The fact that I was not afraid to pin a poisonous snake to a wooden table with a fork (a piece of Faery handicraft I had brought with me to eat meat with) raised my prestige immensely. Oh yes, if it had bitten me, I would have been dead. But they don't move that fast. Think of me in quilting and crinolines-not like a Victorian lady, like a player in Kabuki-holding up that poor little broken-backed dinkus amid general hurrahs. Think of me astride a coal-black charger, my black-and-silver cloak streaming in the wind under a heraldic banner comprising crossed forks on a field of reptile eggs. Think of anything you please. Think, if you will, how hard it is to remain calm under constant insults, and of the genuine charm of playing bullfight with a big, beautiful, nasty blond who goes hartyhar every chance he gets, and whom you can reel in and spin out again as if you knew all his control buttons, as indeed you do. Think of giving the King bad advice week after week: modestly, deliberately, and successfully. Think of placing your ladylike foot on the large, dead neck of a human dinosaur who has bothered you for months and has finally tried to kill you; there he lies, this big, carnal flower gathered at last by Chaos and Old Night, torn and broken in the dust, a big limpid Nada, a nothing, a thing, an animal, a creature brought down at last out of his pride to the truth of his organic being-and you did it.

I keep one precious souvenir of that time: the look on the face of my most loyal feudal retainer when I revealed my sex to him. This was a man I had all-but-seduced without his knowing it-little touches on the arm, the shoulder, the knee, a quiet manner, a certain look in the eyes-nothing so gross that he thought it to be me; he assumed it was all himself. I loved that part. His first impulse, of course, was to hate me, fight me, drive me off-but I wasn't doing anything, was I? I had made no advances to him, had I? What sort of mind did he have? A pitiable confusion! So I got even nicer. He got madder and guiltier, of course, and loathed the very sight of me because I made him doubt his own reason; finally he challenged me and I turned him into a faithful dog by beating him right into the ground; I kicked that man so bloody hard that I couldn't stand it myself and had to explain to him that what he believed were unnatural lusts were really a species of religious reverence; he just wanted to lie peacefully on the ground and kiss my boot.

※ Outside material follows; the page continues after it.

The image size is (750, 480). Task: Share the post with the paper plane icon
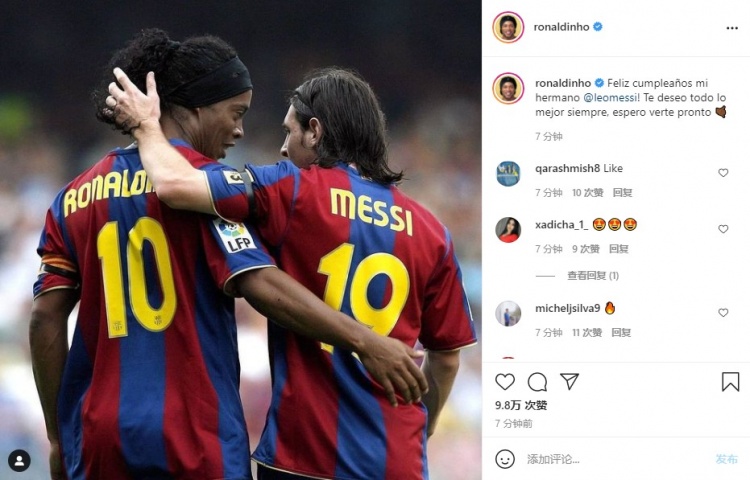tap(569, 381)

The day that I left I went out into the hills with a few friends for the Faery "ceremony" that was to take me away, and when the Bureau people radio'd me they were ready, I sent the others away, and I told him the truth. I divested myself of my knightly attire (no mean trick, considering what those idiots wear) and showed him the marks of Eve; for a moment I could see that stinking bastard's whole world crumble. For a moment he knew. Then, by God, his eyes got even more moist and slavish, he sank to his knees and piously elevating his gaze, exclaimed in a rapture of feudal enthusiasm-Humanity mending its fences- If the women of Faery are like this, just think what the MEN must be!

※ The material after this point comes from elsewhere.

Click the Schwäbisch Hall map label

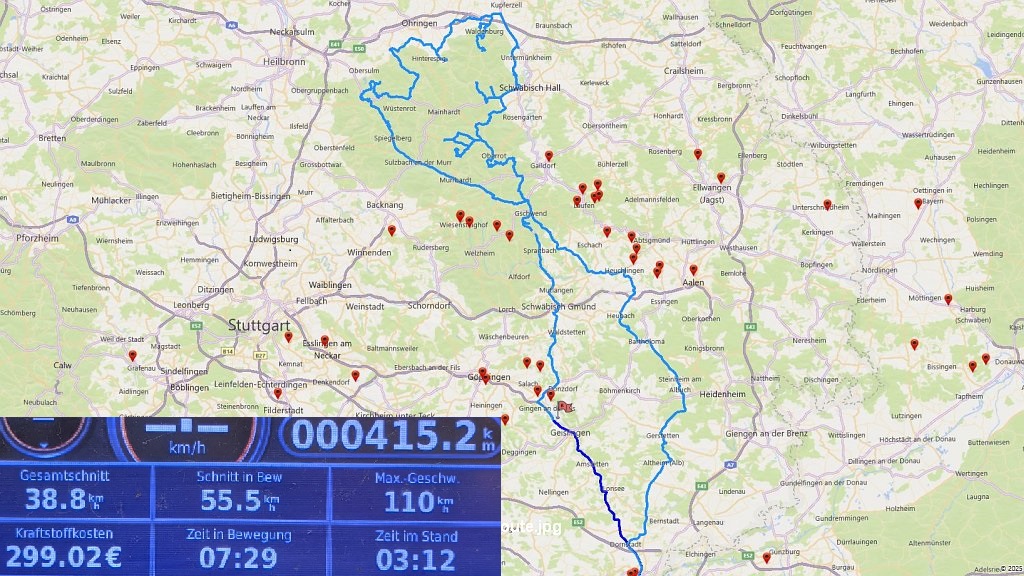pos(533,88)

One of Her little jokes. Oh Lord, one of Her hardest jokes.

If you want to be an assassin, remember that you must decline all challenges.

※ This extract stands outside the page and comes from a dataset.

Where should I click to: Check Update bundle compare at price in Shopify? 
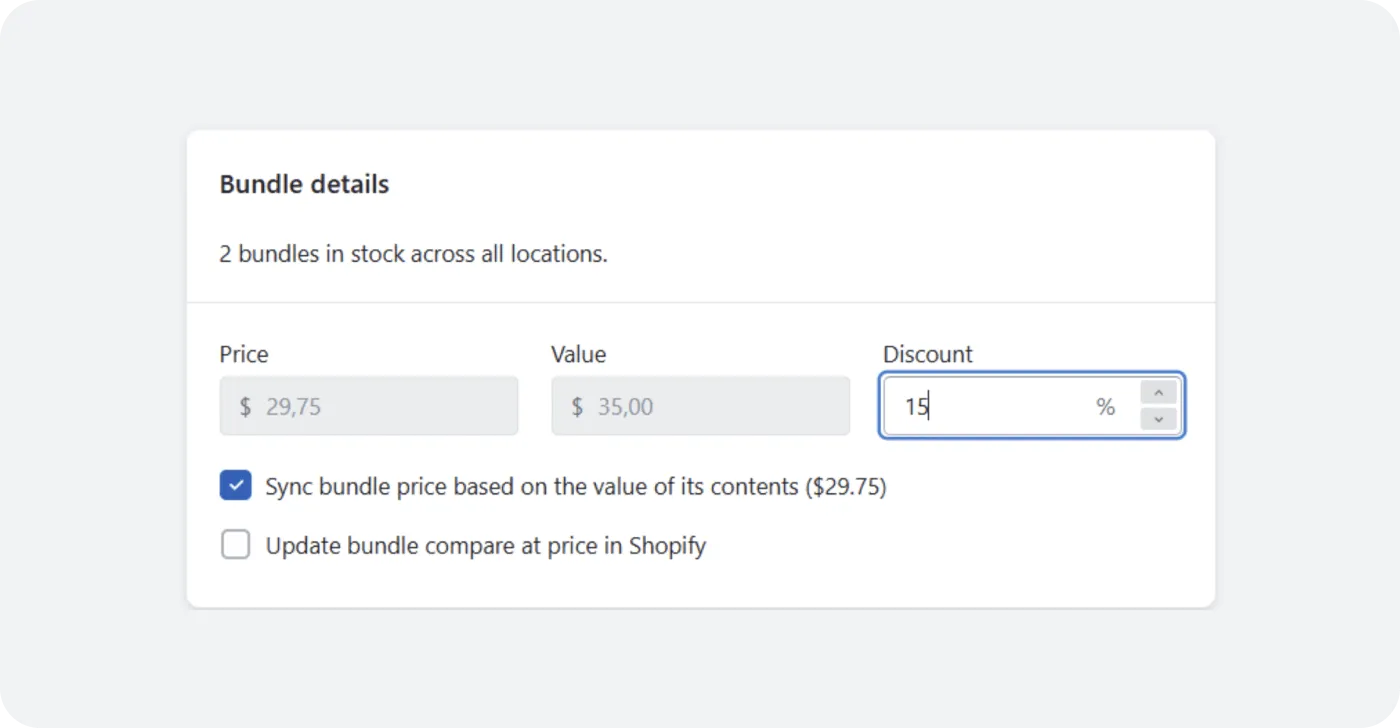point(235,544)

Showing off is not your job.

If you are insulted, smile meekly. Don't break your cover.

Be afraid. This is information about the world.

You are valuable. Push yourself.

Take the easiest way out whenever possible. Resist curiosity, pride, and the temptation to defy limits. You are not your own woman and must be built to last.

Indulge hatred. Action comes from the heart.

Pray often. How else can you quarrel with God?

Does this strike you as painfully austere? If not, you are like me; you can turn yourself inside out, you can live for days upside down, the most biddable, unblushing servant of the Lady since the Huns sacked Rome, just for fun.

Anything pursued to its logical end is revelation; as Blake says, The path of Excess leads to the Palace of Wisdom, to that place where all things converge but up high, up unbearably high, that mental success which leads you into yourself, under the aspect of eternity, where you are limber and nice, where you act eternally under the aspect of Everything and where-by doing the One Genuine Thing-you cannot do anything untruly or half-way.

To put it simply: those are the times that I am most myself.